- Original authors: Antimatter15, brwainer, others
- Developer: Antimatter15
- Stable release: 0.20.05 Wave / 31 December 2011
- Written in: JavaScript, HTML5, PHP, Java
- Available in: English
- Type: Vector graphics editor
- License: GPL-3.0-or-later
- Website: antimatter15.com/ajaxanimator/

= Ajax Animator =

Web-based animation suite

Ajax Animator is a free, web-based animation suite. Ajax Animator was originally intended to be a free replacement to Flash MX, but is now a general-purpose animation tool. Ajax Animator is primarily written using JavaScript, the Ext JS framework, and HTML5-related technologies such as SVG. The software can be used either from within a web browser or from an offline installation.

==History==
Ajax Animator's intended use was to draw stick figures and animate and export them to Flash files, as an alternative to the expensive Flash MX desktop program. It was first inspired by the Koolmoves Flash editing software. Development started around March 2006, based on the RichDraw JavaScript library, which allowed for in-browser graphics creation.

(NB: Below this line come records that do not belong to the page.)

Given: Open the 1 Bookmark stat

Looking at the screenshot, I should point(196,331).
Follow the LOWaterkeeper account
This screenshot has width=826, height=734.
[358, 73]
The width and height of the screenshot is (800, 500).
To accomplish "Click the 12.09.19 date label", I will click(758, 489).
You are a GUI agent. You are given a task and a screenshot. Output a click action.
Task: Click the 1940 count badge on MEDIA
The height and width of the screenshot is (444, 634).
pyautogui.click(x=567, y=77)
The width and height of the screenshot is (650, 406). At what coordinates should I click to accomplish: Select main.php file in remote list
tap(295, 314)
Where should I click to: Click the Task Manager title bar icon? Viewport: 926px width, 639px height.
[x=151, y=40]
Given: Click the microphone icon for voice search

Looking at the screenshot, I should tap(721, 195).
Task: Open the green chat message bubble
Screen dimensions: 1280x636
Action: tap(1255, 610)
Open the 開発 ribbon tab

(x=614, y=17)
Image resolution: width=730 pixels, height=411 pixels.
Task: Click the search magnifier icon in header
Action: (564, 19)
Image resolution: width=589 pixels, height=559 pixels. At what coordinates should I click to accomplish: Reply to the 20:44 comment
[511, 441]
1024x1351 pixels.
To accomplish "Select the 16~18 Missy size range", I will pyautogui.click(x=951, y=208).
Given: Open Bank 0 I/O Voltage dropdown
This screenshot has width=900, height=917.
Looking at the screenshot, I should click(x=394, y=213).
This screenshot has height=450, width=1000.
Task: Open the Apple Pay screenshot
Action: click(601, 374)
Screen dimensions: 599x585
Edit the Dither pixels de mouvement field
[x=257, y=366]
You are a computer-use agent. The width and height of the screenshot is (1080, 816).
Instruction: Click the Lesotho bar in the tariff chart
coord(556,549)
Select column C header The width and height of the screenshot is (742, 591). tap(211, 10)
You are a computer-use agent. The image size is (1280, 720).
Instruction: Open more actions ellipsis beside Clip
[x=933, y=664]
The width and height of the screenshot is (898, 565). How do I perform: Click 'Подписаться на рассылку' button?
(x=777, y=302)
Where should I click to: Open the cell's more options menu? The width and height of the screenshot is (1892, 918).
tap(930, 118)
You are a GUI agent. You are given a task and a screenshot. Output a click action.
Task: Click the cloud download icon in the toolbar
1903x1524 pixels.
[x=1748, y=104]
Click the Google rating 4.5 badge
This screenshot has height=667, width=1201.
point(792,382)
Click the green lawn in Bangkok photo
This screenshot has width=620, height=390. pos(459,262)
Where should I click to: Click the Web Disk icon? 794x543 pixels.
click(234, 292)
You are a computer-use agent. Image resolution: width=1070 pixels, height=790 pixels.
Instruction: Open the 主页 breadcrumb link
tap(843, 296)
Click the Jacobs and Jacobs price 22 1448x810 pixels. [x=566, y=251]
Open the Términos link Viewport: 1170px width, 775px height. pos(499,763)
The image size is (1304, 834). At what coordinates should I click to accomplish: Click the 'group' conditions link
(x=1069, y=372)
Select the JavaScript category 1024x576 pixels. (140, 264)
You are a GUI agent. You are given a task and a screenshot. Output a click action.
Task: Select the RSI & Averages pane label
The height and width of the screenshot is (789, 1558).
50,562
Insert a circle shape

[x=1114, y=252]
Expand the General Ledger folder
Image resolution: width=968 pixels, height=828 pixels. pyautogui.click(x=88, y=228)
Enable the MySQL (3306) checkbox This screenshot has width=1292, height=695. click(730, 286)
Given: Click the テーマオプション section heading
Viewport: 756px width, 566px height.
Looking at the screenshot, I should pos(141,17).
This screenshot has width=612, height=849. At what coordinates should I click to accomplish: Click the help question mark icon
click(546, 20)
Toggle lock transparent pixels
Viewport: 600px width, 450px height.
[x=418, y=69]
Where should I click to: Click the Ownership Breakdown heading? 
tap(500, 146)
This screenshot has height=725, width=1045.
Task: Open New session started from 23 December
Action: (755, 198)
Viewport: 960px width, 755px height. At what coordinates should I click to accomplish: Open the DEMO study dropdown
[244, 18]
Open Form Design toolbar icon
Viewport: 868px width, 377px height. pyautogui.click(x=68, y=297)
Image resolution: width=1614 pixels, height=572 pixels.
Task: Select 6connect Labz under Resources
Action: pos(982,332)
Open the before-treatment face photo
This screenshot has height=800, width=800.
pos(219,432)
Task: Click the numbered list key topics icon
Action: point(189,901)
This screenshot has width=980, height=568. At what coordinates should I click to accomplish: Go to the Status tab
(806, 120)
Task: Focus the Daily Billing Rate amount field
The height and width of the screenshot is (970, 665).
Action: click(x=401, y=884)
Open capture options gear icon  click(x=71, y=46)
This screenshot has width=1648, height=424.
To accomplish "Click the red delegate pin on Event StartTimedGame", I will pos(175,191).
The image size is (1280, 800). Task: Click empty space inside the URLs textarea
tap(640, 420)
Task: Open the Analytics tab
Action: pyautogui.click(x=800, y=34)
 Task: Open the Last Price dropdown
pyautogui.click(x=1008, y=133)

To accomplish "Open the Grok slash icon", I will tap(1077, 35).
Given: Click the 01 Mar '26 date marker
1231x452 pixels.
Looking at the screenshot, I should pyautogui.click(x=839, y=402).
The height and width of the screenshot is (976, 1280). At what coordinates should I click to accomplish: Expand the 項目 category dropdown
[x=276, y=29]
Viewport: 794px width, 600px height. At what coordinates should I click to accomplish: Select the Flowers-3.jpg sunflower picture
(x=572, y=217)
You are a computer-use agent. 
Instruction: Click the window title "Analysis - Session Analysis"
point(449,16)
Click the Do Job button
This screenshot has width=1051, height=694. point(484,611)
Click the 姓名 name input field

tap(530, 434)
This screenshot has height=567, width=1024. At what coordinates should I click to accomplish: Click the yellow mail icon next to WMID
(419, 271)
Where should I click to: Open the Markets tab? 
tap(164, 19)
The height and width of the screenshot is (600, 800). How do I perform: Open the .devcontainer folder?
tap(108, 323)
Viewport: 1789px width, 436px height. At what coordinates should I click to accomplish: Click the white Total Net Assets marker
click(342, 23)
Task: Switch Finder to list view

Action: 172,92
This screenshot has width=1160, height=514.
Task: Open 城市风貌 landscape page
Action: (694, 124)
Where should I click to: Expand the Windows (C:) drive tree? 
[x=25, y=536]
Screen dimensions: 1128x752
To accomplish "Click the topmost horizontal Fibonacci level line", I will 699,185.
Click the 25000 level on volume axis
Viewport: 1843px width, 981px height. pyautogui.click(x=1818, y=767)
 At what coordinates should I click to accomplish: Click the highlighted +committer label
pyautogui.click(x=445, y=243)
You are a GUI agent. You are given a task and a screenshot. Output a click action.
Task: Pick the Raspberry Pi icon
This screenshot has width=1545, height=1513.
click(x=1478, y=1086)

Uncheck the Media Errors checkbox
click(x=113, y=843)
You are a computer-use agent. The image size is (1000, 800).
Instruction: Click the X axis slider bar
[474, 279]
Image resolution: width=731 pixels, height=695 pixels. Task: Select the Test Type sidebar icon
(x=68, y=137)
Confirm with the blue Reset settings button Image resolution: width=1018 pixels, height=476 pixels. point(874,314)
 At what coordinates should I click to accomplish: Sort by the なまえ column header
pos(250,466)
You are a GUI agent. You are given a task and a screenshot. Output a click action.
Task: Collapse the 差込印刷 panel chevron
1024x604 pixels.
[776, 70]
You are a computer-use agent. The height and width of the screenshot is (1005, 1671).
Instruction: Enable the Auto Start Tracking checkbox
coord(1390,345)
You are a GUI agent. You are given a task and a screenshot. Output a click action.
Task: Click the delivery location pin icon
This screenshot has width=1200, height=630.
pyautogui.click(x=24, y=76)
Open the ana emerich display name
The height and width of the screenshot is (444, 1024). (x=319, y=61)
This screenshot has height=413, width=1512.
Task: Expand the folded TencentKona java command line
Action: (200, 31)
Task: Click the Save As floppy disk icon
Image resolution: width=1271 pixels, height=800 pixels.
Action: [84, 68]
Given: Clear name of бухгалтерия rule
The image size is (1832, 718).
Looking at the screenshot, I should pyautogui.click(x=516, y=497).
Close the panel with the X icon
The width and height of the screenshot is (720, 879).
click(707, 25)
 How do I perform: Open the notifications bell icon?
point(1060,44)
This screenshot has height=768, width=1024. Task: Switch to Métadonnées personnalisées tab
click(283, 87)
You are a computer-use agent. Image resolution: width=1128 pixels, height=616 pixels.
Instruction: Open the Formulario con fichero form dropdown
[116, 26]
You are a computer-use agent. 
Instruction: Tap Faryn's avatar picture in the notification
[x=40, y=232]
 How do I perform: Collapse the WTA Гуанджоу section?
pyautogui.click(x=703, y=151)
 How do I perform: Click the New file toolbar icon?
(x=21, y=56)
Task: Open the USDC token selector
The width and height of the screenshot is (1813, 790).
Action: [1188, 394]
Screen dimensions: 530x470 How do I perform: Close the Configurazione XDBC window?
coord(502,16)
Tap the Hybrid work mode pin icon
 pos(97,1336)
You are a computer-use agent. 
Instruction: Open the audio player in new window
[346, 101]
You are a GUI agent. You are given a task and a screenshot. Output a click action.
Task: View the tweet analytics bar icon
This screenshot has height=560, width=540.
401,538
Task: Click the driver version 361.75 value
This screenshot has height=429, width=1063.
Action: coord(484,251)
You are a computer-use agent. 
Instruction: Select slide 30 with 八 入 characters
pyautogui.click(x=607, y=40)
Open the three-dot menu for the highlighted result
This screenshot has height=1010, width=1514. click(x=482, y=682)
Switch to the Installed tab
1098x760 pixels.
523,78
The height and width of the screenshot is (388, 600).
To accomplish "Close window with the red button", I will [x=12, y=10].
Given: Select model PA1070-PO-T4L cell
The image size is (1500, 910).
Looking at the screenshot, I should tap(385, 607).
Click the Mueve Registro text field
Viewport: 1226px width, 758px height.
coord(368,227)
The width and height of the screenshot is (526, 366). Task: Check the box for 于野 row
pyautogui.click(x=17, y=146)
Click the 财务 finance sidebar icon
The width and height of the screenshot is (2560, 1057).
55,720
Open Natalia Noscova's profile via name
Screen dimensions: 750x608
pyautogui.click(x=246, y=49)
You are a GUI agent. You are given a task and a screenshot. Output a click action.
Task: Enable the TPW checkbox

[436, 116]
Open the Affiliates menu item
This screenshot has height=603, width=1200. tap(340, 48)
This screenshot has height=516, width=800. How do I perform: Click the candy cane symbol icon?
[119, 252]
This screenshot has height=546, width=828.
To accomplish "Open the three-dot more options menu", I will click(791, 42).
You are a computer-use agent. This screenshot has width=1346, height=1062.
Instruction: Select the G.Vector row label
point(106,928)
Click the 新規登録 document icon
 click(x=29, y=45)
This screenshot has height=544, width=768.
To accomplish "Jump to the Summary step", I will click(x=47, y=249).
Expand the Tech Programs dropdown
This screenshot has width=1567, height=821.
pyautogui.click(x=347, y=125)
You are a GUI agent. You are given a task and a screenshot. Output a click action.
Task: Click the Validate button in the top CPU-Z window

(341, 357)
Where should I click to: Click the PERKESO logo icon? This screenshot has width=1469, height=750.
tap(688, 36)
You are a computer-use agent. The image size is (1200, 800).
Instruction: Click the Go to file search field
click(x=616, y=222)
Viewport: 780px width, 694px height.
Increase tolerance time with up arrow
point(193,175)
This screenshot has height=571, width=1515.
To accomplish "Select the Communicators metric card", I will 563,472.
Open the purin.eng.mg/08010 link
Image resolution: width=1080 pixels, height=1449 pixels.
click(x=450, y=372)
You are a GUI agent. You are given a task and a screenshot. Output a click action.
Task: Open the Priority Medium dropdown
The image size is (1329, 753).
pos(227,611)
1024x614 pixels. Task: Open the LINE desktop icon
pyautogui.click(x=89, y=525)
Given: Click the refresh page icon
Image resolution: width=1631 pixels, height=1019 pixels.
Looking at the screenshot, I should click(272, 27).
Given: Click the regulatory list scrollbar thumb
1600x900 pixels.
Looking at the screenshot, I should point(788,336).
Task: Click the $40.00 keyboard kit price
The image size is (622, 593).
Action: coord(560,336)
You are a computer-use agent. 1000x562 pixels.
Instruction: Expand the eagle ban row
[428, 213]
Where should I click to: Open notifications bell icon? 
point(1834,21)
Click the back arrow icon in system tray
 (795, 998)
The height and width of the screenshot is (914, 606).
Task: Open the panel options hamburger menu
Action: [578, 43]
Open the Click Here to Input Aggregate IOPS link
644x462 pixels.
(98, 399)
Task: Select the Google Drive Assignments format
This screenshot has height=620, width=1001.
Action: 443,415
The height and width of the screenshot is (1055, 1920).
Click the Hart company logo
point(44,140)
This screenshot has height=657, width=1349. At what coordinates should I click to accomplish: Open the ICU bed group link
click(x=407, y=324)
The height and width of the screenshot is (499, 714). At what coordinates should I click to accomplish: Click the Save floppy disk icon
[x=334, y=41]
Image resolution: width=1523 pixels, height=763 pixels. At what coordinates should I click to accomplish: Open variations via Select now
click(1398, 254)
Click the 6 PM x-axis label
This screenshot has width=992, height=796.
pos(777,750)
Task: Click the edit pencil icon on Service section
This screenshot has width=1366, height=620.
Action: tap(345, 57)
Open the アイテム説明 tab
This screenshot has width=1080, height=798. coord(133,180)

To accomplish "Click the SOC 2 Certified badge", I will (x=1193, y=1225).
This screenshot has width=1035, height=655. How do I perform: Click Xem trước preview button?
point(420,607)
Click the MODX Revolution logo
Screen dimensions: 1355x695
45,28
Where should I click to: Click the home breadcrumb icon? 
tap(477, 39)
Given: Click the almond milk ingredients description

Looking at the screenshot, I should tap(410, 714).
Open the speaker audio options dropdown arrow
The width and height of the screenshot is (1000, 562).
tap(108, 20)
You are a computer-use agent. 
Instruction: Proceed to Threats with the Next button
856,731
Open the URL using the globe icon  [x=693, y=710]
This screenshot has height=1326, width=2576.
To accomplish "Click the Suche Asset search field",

The application was soon rewritten to use the DHTML Suite library from Goodies, and finally allowed for exporting SWF files through the Freemovie Java library. Development subsequently moved to Subversion on Google Code to ease production.

Version 1.0 was rewritten to use version 1.0 of Sencha's Ext JS library instead. It also added support for inbetweening and sharing projects. The next version, 0.20, was a complete rewrite to support version 2.0 of Ext JS, and used the OnlyPaths library, which extended RichDraw and was designed specifically for Ajax Animator.

Later versions used the author's own VectorEditor library, based on the Raphaël framework.